As we have mentioned, the Twins may very well decide to make a deal with the number one overall pick in this year’s MLB Draft. If they do so, there are a few players that the Twins could choose from. We have already covered Royce Lewis, a high upside prep athlete who profiles as either a shortstop or center fielder. There is also a high-floor college hitter in the discussion for deal makers—first baseman Pavin Smith, a junior from the University of Virginia.
If Brendan McKay is best pure hitter in the college ranks this year, Pavin Smith is likely within the top three. As of June 3rd, Smith had a triple slash line of .346/.429/.571 with impressive power at the Cavaliers notoriously pitcher-friendly ballpark.
Smith might not have a pure “plus” hit tool like McKay or UC Irvine DH/2B/OF Keston Huira, but he does have an above average hit tool along with a solid approach at the plate (36 walks this year versus 9 strikeouts). He has the ability to hit the ball to all fields with gap-power and has also shown an ability to turn on the ball this year, with scouts believing he now possesses above average game power.
As a fielder, Smith will likely be an average first baseman, maybe even slightly above average.
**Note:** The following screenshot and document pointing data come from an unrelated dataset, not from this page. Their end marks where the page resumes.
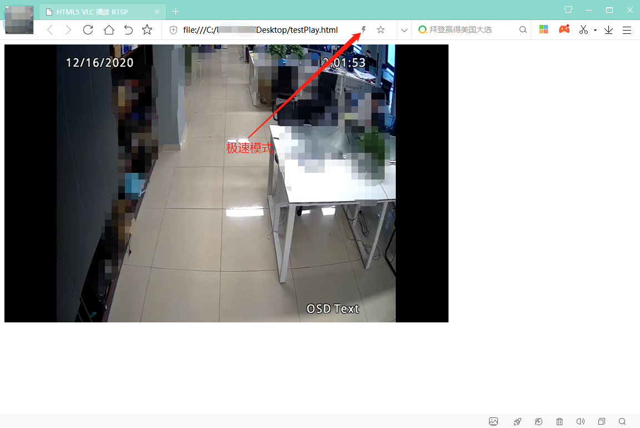640x428 pixels.
Task: Bookmark the page with the star icon
Action: [381, 29]
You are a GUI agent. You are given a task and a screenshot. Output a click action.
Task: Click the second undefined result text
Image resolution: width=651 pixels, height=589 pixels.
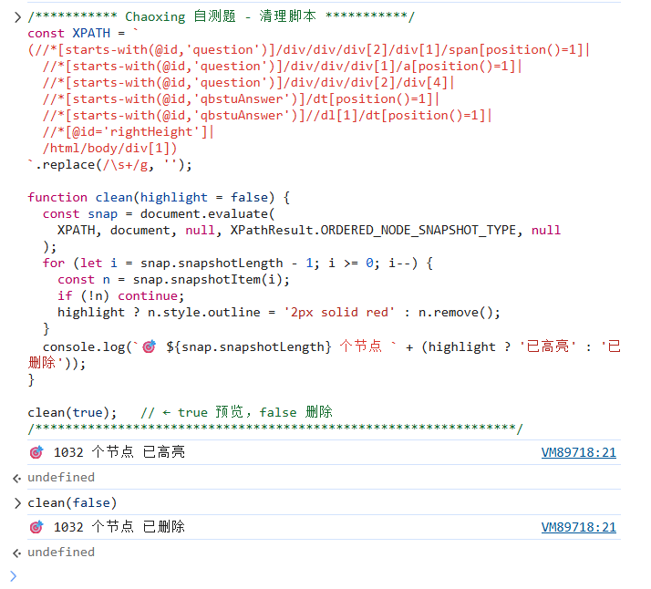(60, 553)
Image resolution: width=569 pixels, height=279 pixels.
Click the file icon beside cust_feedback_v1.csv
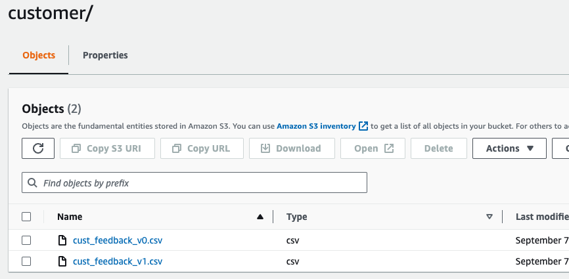[63, 261]
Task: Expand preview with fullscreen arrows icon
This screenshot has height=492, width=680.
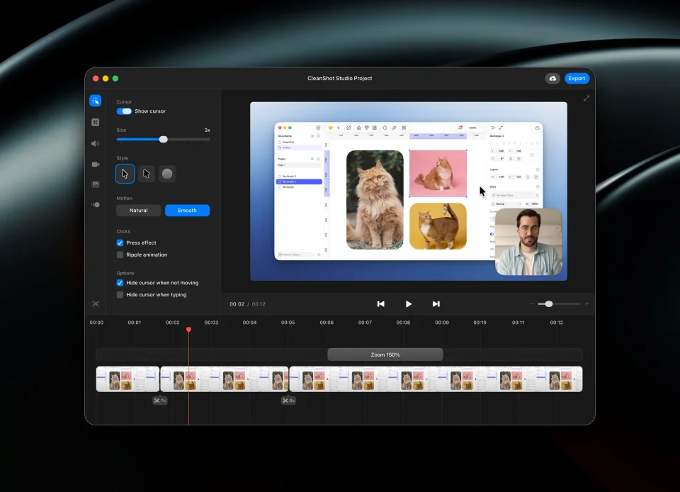Action: pyautogui.click(x=587, y=99)
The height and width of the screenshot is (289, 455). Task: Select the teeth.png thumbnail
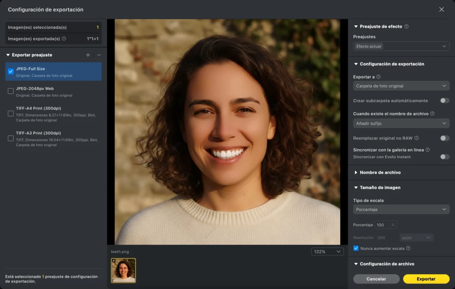tap(123, 270)

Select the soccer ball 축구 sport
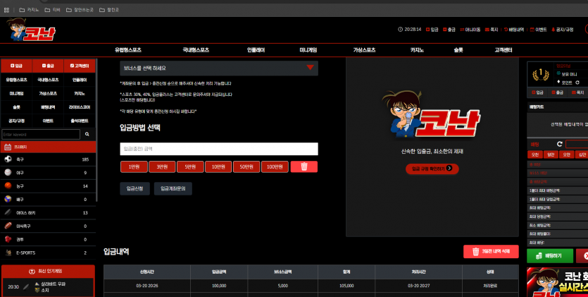(48, 159)

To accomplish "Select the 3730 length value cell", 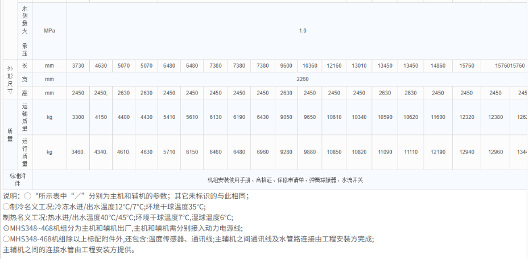I will (x=78, y=66).
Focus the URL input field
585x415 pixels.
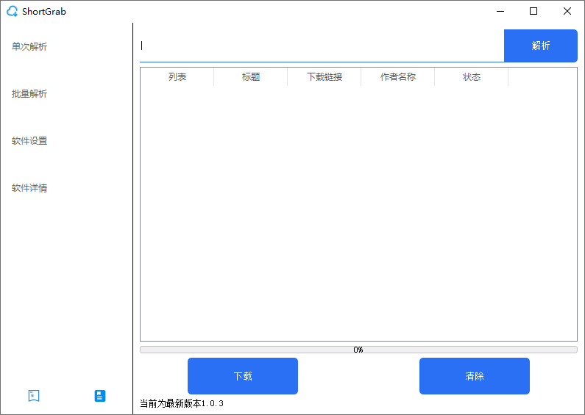click(x=321, y=46)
He has played some left field during his time at Virginia and has an average arm out there, but his general lack of athleticism means he will likely be destined to play first base as a pro. Still, he will be tried in the outfield in an attempt to maximize value and may prove to be a Josh Willingham-like outfielder, who needs coverage help from a rangy center fielder, which the Twins certainly have in Byron Buxton.
There are not a ton of weaknesses for Smith, only that he does not have much of a ceiling. He should be able to put the ball in play with some pop as a big leaguer, but will likely never lead the league in batting average or home runs. If he is unable to hit for power at the next level, he will be a low impact bat at first base, along the lines of Joe Mauer the last few seasons. He will likely be an above replacement-level player no matter what, but you want more of a ceiling than that at 1-1.
Smith is expected to go within the top fifteen selections in this year’s draft. If the Twins can make a deal with him to take him first overall, they will likely be able to save a large amount of money that they can then spend on their 35th and 37th picks. Of course, that money is only worthwhile if the Twins feel confident that high quality prospects will fall to them with those later picks.
Making a deal with Smith would mean the Twins were passing on high upside players like Hunter Greene, Kyle Wright, and Royce Lewis, or a player with an even higher floor like Brendan McKay. Still, Smith should be able hit through the minors quickly and make an impact at the MLB level far before most other players in the draft.
If the Twins feel there is not much of a difference between the bats of Smith and McKay, and that there would be quality prospects available with the 35th and 37th picks, the Twins could very plausibly be calling Smith’s name first overall on June 12th. He would likely be able to make it to Cedar Rapids or Fort Myers this summer and would easily become one of the Twins’ top five prospects.